Despite their biological importance, granzymes are still relatively poorly studied and many important questions remain to be answered. The nature of the synergy between perforin and granzyme - that is, the mechanism by which granzymes are released from the target cell's endosomes - remains poorly understood. Caspase-independent cell-death pathways are very important, because they allow CTLs to kill cells in which caspases have been blocked by viral inhibitors, such as the cytokine response modifier A (crmA) expressed by poxviruses. Again, the nature of these pathways has not been elucidated. Granzymes other than A and B doubtless have many functions other than in apoptosis, and the generation of further gene knockout mice should help to cast light on this area of research. It will also be fascinating to learn more about the regulation of granzyme function mediated by novel serpins.
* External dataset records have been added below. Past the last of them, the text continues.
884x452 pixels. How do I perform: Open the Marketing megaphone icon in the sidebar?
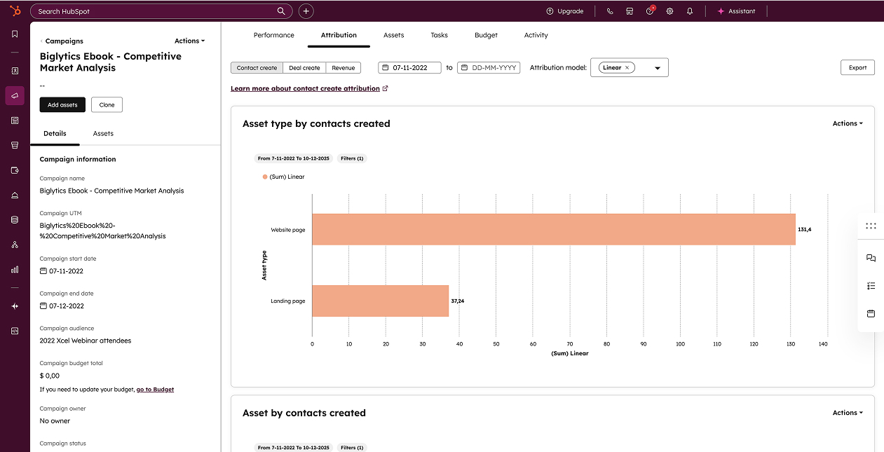point(15,95)
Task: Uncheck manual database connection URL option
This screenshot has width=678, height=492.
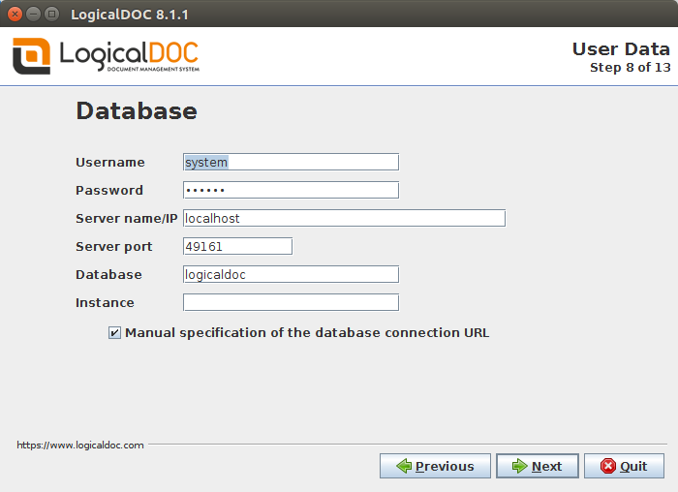Action: pyautogui.click(x=114, y=332)
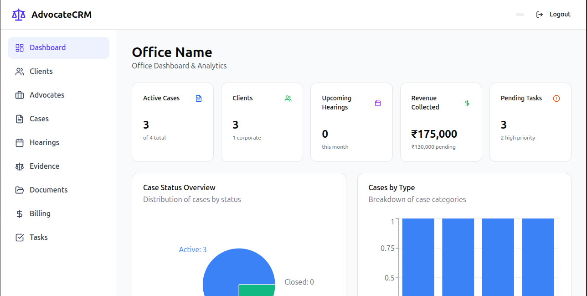Screen dimensions: 587x296
Task: Click the Logout button
Action: (x=553, y=15)
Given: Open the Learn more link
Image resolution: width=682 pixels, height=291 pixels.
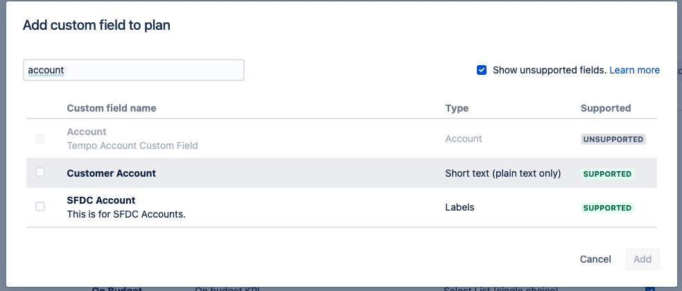Looking at the screenshot, I should (x=634, y=70).
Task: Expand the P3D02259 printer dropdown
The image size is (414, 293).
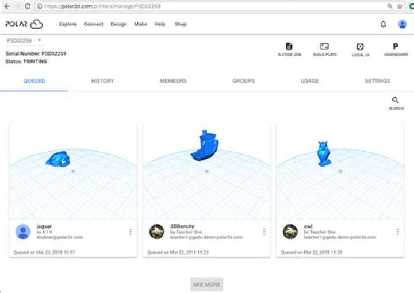Action: coord(39,40)
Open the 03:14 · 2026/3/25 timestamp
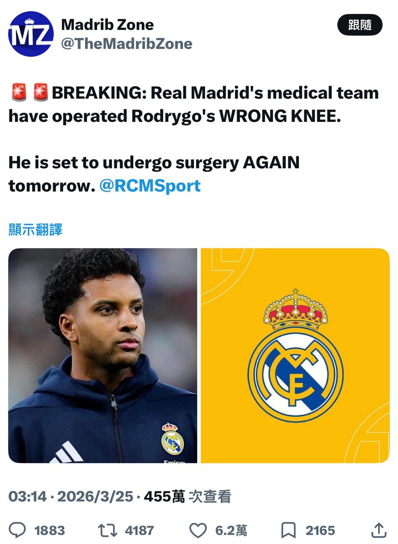This screenshot has width=398, height=544. (x=71, y=496)
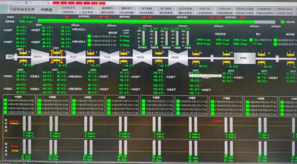Select the yellow #1 bearing symbol
Screen dimensions: 297x164
click(23, 57)
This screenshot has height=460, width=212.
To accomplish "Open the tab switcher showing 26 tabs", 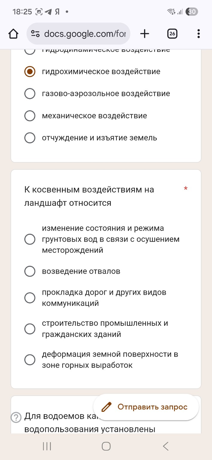I will pyautogui.click(x=172, y=34).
These studies could have major implications for our understanding of immune homeostasis (for example. the regulation of CTL numbers following an infection), and of effector responses to viral disease and cancer.
The author is a Principal Research Fellow of the National Health and Medical Research Council of Australia, and is supported by project grants from NHMRC and the Anti-Cancer Council of Victoria.